Genetics and Gene-Environment Interactions in Childhood and Adult Onset Asthma

Abstract

Asthma is a heterogeneous disease that results from the complex interaction between genetic factors and environmental exposures that occur at critical periods throughout life. It seems plausible to regard childhood-onset and adult-onset asthma as different entities, each with a different pathophysiology, trajectory, and outcome. This review provides an overview about the role of genetics and gene-environment interactions in these two conditions. Looking at the genetic overlap between childhood and adult onset disease gives one window into whether there is a correlation, as well as to mechanism. A second window is offered by the genetics of the relationship between each type of asthma and other phenotypes e.g., obesity, chronic obstructive pulmonary disease (COPD), atopy, vitamin D levels, and inflammatory and immune status; and third, the genetic-specific responses to the many environmental exposures that influence risk throughout life, and particularly those that occur during early-life development. These represent a large number of possible combinations of genetic and environmental factors, at least 150 known genetic loci vs. tobacco smoke, outdoor air pollutants, indoor exposures, farming environment, and microbial exposures. Considering time of asthma onset extends the two-dimensional problem of gene-environment interactions to a three-dimensional problem, since identified gene-environment interactions seldom replicate for childhood and adult asthma, which suggests that asthma susceptibility to environmental exposures may biologically differ from early life to adulthood as a result of different pathways and mechanisms of the disease.

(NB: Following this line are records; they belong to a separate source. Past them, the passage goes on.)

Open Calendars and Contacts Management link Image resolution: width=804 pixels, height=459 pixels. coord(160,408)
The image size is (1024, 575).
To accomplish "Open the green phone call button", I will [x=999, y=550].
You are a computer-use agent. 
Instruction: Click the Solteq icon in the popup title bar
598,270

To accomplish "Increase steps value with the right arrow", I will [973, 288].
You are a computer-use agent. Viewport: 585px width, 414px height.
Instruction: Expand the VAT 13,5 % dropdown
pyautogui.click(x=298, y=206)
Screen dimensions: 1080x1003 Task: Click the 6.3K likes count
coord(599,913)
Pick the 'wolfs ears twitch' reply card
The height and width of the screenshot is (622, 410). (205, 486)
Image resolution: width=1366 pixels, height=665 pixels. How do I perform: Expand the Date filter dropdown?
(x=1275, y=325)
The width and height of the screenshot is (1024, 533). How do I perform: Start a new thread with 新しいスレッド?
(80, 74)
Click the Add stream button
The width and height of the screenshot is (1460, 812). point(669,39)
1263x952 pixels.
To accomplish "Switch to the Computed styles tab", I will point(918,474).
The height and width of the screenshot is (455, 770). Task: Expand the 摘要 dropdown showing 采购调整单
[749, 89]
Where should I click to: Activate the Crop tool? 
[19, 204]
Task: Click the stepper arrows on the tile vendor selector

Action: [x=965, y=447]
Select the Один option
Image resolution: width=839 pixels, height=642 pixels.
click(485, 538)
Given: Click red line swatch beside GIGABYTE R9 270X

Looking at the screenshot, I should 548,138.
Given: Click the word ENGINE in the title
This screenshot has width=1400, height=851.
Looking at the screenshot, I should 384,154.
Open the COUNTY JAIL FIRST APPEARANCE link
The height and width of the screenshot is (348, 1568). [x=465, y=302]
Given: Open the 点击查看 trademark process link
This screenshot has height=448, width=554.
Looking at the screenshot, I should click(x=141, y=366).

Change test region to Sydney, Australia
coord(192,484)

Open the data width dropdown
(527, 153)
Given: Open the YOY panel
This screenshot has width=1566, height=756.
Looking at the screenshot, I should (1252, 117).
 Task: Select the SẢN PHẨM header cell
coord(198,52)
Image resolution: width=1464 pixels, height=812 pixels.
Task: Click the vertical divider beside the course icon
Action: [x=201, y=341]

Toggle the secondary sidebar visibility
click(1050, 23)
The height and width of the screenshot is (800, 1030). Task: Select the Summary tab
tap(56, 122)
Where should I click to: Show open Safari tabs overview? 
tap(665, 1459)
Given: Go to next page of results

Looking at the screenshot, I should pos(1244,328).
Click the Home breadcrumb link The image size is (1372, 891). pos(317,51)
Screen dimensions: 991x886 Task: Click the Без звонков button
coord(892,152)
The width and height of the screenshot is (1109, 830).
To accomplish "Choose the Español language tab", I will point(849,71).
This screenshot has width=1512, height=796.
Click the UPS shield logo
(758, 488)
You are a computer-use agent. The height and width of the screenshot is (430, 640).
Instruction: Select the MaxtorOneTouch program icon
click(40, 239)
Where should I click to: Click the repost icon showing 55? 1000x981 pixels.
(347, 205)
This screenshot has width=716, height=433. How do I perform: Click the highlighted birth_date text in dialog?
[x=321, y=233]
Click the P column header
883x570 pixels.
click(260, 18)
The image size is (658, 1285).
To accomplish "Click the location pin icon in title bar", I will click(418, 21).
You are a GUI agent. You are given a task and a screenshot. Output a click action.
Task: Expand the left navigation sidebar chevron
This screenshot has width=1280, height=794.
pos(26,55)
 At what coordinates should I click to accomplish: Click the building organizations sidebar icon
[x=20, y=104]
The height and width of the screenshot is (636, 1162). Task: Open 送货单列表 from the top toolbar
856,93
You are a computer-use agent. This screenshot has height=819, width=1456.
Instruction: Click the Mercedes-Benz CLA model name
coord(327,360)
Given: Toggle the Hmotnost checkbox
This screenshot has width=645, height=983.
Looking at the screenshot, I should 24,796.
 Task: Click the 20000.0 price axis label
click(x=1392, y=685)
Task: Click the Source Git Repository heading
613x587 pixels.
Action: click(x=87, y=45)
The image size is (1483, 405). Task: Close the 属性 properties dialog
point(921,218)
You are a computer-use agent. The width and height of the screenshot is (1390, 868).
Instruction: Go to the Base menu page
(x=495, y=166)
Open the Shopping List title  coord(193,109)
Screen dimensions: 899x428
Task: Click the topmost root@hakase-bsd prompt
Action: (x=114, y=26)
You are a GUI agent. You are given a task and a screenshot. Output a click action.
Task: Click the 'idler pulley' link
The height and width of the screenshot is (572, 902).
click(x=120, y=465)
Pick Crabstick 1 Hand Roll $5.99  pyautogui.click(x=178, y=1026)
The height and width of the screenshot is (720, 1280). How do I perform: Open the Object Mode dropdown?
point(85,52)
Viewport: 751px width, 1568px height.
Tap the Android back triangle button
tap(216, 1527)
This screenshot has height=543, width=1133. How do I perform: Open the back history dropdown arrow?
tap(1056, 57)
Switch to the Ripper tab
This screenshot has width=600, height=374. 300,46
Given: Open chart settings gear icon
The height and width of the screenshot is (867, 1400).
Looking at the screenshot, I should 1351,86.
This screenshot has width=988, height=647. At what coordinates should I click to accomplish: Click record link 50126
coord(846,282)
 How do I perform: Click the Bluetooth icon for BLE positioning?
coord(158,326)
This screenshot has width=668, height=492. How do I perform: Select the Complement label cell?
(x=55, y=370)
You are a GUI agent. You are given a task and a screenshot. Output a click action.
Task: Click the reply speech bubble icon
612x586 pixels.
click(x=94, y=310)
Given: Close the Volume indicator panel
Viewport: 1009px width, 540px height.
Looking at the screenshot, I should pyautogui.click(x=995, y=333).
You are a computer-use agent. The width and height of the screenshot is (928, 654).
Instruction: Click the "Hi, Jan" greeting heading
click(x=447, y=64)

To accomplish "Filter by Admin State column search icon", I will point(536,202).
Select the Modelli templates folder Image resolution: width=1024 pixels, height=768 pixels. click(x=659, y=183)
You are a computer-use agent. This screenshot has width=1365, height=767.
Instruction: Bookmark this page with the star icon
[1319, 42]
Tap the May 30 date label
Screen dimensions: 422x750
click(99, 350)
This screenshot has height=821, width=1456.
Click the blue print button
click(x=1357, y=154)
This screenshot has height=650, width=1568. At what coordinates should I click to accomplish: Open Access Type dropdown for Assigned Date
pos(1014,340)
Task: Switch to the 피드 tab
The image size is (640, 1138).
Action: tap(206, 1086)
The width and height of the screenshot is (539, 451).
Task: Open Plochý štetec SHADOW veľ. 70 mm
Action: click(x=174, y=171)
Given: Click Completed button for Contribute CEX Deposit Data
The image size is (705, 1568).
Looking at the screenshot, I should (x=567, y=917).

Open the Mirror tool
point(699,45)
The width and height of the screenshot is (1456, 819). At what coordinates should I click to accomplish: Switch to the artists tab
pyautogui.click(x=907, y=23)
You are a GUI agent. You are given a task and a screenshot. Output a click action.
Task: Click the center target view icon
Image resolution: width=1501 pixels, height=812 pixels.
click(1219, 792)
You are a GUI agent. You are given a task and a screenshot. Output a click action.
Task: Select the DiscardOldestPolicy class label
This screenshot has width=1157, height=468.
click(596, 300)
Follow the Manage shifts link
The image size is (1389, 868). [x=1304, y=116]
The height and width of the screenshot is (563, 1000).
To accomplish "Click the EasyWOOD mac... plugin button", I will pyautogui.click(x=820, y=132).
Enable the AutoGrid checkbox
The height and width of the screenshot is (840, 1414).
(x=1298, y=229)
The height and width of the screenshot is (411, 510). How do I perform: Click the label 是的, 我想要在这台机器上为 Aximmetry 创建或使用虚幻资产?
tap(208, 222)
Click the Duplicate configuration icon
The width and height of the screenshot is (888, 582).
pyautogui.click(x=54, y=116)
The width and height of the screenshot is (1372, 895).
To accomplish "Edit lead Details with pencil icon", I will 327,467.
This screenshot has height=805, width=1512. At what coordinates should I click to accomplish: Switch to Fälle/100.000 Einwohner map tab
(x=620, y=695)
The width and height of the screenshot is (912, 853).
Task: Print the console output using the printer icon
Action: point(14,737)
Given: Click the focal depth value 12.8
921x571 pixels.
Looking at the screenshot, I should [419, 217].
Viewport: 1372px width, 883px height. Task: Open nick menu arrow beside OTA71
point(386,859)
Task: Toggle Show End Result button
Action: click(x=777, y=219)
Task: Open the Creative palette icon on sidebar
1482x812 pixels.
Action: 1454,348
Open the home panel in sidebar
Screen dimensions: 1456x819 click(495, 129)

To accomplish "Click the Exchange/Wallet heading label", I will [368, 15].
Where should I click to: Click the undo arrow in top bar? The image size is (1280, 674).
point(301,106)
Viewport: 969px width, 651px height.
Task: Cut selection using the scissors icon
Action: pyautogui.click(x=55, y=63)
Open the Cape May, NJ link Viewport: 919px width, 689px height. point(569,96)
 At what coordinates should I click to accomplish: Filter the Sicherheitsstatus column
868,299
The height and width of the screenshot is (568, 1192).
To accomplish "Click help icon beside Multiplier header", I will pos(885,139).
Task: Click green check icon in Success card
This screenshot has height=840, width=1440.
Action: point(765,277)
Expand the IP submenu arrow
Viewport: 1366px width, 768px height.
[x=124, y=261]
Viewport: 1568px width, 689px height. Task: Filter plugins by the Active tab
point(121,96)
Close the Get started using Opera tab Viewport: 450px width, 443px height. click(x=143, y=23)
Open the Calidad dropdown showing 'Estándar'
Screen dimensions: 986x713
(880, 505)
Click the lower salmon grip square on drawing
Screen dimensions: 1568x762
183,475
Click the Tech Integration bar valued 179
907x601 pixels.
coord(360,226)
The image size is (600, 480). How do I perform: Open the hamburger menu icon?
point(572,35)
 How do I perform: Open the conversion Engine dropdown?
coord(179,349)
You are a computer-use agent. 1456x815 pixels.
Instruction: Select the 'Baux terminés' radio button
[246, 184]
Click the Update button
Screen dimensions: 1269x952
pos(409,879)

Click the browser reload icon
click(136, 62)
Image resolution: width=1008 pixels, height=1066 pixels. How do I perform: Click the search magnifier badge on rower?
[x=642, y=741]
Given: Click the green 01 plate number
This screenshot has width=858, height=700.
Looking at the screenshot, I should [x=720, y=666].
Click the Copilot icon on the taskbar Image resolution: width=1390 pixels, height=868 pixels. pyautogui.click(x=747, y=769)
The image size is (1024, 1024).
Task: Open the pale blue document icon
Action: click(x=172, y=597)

Keywords: adulthood; asthma; childhood; environmental exposures; gene environment interactions; genetics.

Figure 1

MZ twin recurrence risk ratio vs. heritability under the multifactorial threshold model (probit-normal mixed model, MFT) for three levels of population prevalence (1 to 10%), which might represent asthma of different levels of severity. Note that the recurrence risk ratio is bounded by the trait prevalence (e.g., cannot exceed 10 if the prevalence is 10%). The recurrence risk to an ordinary sibling will correspond to the value for half the heritability (the kinship coefficient for sibs is 0.5).

Figure 2

Top association peaks from Pividori et al. (34) and Johansson et al. (24).

Figure 3

In (A), the adult asthma SNP, rs12617922, from Pividori et al. (34), and all top asthma SNPs from Zhu et al. (26) vs. their relationship to smoking status in the UK Bio Bank analysis of Canela-Xandri et al. (32). Red color denotes an asthma association P-value in Canela-Xandri et al. (32) <5 × 10⁻⁸. For smoking status, only the P-values for rs12617922 and rs301805 are <5 × 10⁻⁸. The rs301805 SNP also shows a strong association with eosinophil count, and was flagged by Ferreira et al. (35) as an allergy locus. In (B), smoking-associated SNPs [GWAS Catalog 2018] are tested—red color now denotes a smoking association P-value in Canela-Xandri et al. (32) < 5 × 10⁻⁸.

Figure 4

Estimated odds ratios for 24 independent top self-reported “any” asthma associated SNPs from 23 and Me (99) and the UK Biobank (32) samples: exact same SNP in or near RORA, ZBTB10, ZPBP2, GATA3, ID2, IL33, CD247, TSLP, RAD50, HLAC, STAT6, D2HGDH, RAD51B, ADAMTS4, SMAD3, TLR1, BACH2, PEX14, ADORA1, TNFSF4, CDHR3, CLEC16A, LPP, LRRC32.